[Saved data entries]
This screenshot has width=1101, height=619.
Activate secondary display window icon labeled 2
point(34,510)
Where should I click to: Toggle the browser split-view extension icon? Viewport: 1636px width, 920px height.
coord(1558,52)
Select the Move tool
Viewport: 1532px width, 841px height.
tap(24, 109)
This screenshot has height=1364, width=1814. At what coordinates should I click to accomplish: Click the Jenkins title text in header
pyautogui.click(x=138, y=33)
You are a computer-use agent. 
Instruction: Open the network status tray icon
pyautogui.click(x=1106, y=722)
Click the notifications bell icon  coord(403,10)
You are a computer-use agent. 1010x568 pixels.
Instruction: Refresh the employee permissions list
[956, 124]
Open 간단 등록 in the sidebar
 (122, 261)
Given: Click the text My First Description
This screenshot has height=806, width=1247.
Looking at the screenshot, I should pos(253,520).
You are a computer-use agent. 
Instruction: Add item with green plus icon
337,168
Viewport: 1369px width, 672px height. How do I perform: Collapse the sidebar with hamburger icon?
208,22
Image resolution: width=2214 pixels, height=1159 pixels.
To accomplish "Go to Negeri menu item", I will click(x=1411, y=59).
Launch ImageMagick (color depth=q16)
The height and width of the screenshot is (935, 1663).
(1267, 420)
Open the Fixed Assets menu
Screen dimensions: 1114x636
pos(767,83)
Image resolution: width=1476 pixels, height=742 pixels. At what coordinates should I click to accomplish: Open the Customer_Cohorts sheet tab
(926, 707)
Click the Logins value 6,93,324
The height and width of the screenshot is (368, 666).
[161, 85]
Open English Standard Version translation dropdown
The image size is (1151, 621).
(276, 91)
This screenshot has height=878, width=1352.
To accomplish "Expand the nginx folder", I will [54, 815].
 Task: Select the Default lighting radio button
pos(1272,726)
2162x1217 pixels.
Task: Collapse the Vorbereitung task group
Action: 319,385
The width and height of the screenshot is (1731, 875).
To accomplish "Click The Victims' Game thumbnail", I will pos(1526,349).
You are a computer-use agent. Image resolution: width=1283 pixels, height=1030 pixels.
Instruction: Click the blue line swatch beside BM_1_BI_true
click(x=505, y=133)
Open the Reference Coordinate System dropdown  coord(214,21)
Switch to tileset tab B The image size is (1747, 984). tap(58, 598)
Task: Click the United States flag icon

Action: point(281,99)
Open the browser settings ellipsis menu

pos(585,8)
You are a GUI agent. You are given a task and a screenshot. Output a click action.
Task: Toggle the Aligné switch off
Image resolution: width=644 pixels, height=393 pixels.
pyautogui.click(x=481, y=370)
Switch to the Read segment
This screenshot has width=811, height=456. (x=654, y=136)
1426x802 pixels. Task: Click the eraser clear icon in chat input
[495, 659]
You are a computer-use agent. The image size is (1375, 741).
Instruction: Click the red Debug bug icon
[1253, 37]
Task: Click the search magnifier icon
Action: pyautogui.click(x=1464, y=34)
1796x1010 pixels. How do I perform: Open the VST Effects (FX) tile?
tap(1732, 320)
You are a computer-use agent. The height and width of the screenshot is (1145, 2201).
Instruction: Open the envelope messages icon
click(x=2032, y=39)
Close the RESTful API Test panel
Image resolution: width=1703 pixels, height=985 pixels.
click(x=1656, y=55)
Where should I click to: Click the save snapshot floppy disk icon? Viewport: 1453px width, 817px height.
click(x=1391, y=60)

# What is expected
From the entries above, return each line with the word "agent" in it.

# The completed task
You are a computer-use agent. 
You are a computer-use agent. 1010x568 pixels.
You are a computer-use agent. 
You are a computer-use agent. Image resolution: width=1283 pixels, height=1030 pixels.
You are a GUI agent. You are given a task and a screenshot. Output a click action.
You are a computer-use agent. The image size is (1375, 741).
You are a computer-use agent. The height and width of the screenshot is (1145, 2201).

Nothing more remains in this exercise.